In technical computing, two converging trends at the moment are leading to an increase in data intensity: firstly, the sheer amount of data being collected with the mass deployment of sensor networks and analytical equipment, and secondly, there are larger and more complex simulations across a range of scientific disciplines.
The modern scientist measures everything. Sensors can be placed just about anywhere and everywhere, whether that be under the sea or out in space, to measure any number of criteria – and not just at one point in time, but continuously. This has led to a new scientific approach whereby researchers make discoveries as a result of being able to sift through huge volumes of data, where previously they would determine a theory, and then carry out an experiment to try to prove that theory.
Similarly, the shift to larger and more complex simulations can be found in every discipline. In the life sciences, researchers who once looked at theoretical, small scale sub-systems now find it possible to model entire biological systems or even ecosystems. The same is true in chemistry, with ever more intricate molecular and material simulations, as well as climate science, where complex world-scale simulation has become essential to our understanding of global warming. The volume of data associated with these efforts is growing exponentially.
These trends both point to a research environment that demands fast access to terabytes, and in some cases even petabytes of data.
Certainly the capability of modern compute systems is aiding in the handling of these datasets.
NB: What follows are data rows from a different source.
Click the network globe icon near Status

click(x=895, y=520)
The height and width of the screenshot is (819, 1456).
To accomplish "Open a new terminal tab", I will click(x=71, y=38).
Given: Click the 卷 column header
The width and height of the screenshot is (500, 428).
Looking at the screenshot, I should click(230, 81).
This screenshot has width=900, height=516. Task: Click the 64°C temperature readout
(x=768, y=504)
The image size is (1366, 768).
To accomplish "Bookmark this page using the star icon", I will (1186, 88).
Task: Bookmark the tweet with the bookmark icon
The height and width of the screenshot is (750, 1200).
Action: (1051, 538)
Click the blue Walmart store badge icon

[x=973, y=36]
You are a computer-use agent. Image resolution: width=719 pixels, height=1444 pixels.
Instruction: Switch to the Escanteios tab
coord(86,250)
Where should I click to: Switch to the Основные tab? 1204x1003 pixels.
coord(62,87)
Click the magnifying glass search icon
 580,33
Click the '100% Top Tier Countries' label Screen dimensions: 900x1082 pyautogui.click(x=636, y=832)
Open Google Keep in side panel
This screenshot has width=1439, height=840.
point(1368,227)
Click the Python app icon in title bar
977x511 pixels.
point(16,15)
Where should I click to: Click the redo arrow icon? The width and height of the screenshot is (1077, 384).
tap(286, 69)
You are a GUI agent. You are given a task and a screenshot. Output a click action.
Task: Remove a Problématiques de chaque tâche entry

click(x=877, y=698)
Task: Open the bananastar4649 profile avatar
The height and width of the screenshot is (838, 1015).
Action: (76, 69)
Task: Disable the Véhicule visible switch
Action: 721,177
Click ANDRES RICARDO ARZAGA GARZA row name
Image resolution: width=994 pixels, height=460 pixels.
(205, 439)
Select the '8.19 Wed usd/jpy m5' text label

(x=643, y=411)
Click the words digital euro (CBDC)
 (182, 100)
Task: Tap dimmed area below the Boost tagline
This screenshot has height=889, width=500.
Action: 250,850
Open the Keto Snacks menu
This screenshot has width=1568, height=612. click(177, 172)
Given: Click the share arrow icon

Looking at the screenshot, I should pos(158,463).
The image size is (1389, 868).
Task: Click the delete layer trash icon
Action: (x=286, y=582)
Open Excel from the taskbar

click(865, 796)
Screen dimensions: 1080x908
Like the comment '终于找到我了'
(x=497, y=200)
However, a recent shift in Moore’s Law, from increasing the clock speeds of processors to increasing the number of compute cores in a system node, has complicated matters. In order to make the best of the available computing power, computational scientists have to distribute their application load across more and more nodes, with each of these nodes carrying more and more compute cores. This means that simulation algorithms need to be rewritten to distribute and then recombine massive sets of decomposed work elements in order to make the best of the modern computing architecture.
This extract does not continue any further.